Непрочитанный Леонов
26.04.2019
Имя классика, сравнимого по силе таланта с Набоковым и Булгаковым, обычно упоминается в связке с двумя эпитетами — «забытый» и «непрочитанный». Блистательный стилист, дважды номинант на Нобелевку, философ традиции Достоевского, автор беспощадной человеческой комедии и в этом смысле наследник Бальзака, Флобера и Золя, он заслужил восхищение Горького, зависть Бунина и поклонение Распутина.
Столетие Леонова — дата национального торжества, — говорил о забытом классике классик безусловный, призывая вечность склониться над Россией.
Не боявшийся бросить вызов жизни и времени (именно в этом порядке) Леонид Леонов сумел разглядеть нечто особенное, высокое и одновременно страшное во тьме почти безъязыкой — в глубине мужицкой души, став создателем ключевой в XX веке школы народной литературы, позже названной «деревенской». Автор экспрессивных модернистских повестей (из них выросла проза Бориса Пильняка и Андрея Платонова) еще в двадцатые приятно удивил ценителей хорошей остросоциальной литературы романом «Вор», воссоздавшим карнавальный, агонизирующий мир нэпмановской Москвы. Там, в местечке с уютным названием Благуша блуждает гражданин в клетчатом демисезоне, «сыщик ли насчет сердечных и умственных тайностей, застройщик пустопорожних мест, балаганщик с мешком недозволенных кукол». Не мардук из страны Ила, не какой-то причудливый бес, всего лишь писателишка, «взыскательным оком выбирает он пустырь», чтобы «воздвигнуть несуществующие пока дома с подвалами, чердаками, пивными заведеньями, просто щелями для одиночного пребыванья и заселить их призраками, что притащились сюда вместе с ним. «Пусть понежатся под солнышком и, поцветя положенные сроки, как и люди, сойдут в забвенье, будто не было!» Давно живые, они нетерпеливо толпились вкруг своего творца, продрогшие и затихшие, как всё на свете в ожидании бытия».
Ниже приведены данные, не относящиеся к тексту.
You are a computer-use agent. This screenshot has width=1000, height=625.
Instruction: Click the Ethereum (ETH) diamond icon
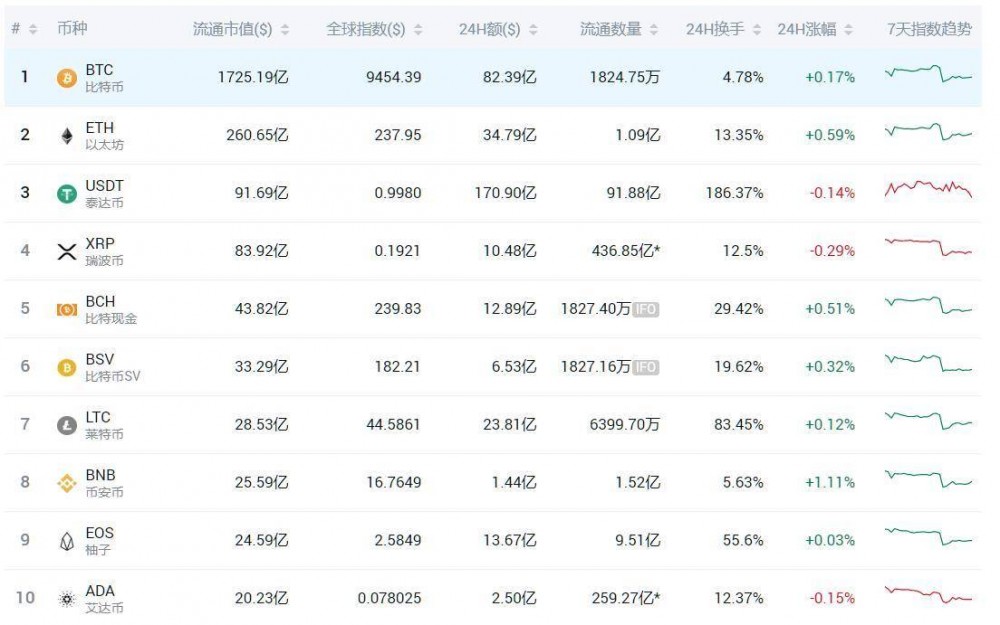click(67, 136)
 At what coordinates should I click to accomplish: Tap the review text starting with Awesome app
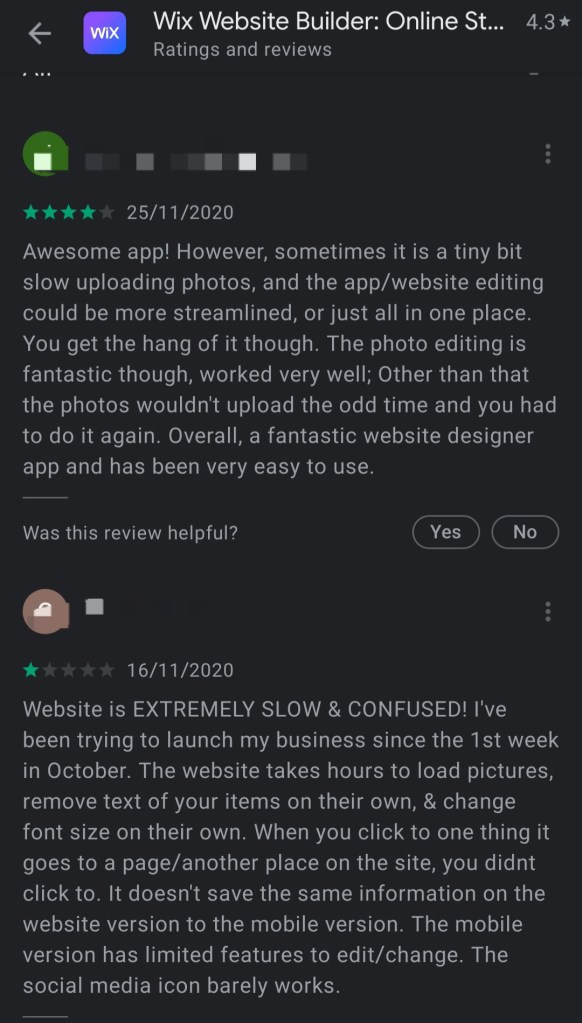(x=290, y=359)
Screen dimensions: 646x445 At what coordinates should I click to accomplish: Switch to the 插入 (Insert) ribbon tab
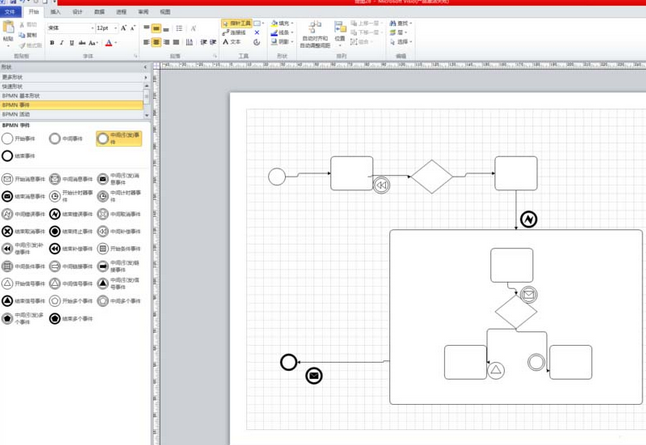(x=56, y=12)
Отчаявшийся ввиду невозможности напиться, в тени палисадничка скрывается собеседник Демисезона, один из закоренелых благушинских чулочников. А сочинитель этот с чеховской фамилией Фирсов — на поверку не слишком приятный тип. Вот и ботинки у него давно не чищены, да и собственно демисезон при ближайшем рассмотрении не заграничный, а «крайне отечественный, даже смехотворный, как если бы сшит был из подержанного, с толкучки, пледа».
Как и Набоков, с которым его роднит богатство приемов зрительного анализа, Леонов с легкостью доверял свою оптику персонажам — зачастую отрицательным. Но так ли важно, через чье видавшее виды пенсне вглядываться в «недозволенных кукол». И вот, под перьями «фальшивой пальмы», на фоне «дурных картин», к счастью, едва различимых в слоистом дыму кабака, вырисовываются тени: крепыш из глубинки Николка Заварихин, вор-медвежатник Митя Вешкин, исполнительница роковых песен Зина Балуева, ее поклонник «атлетической внешности в бекешке», накручивающий «помрачительной отделки ус», ну и еще какой-нибудь «зашиканный пропойца, пьяней вина и стоя на стуле» и плачущий «в три ручья по своей надежно загубленной жизни».
При всей глубине и философичности «писатель космической мощи» умеет быть легким и остроумным, его хочется цитировать и даже зачитывать вслух, как Зощенко или Довлатова. Как тут не вспомнить благушинского полового, «летучего парня с бельмом», что «весь пятнистый и захватанный, как его салфетка». Он слегка обиделся на залетного нэпмана Заварихина, ляпнувшего, что народец в заведении сомнительный, «не зарежут ли», но ответил чин чином: «Просто субботний день, кажный норовит стряхнуться, потому как люди затруднительной жизни… тут у нас икубарэ происходит, опять же кокетки, извиняюсь, заходят с улицы: публика, напротив, самая чистая».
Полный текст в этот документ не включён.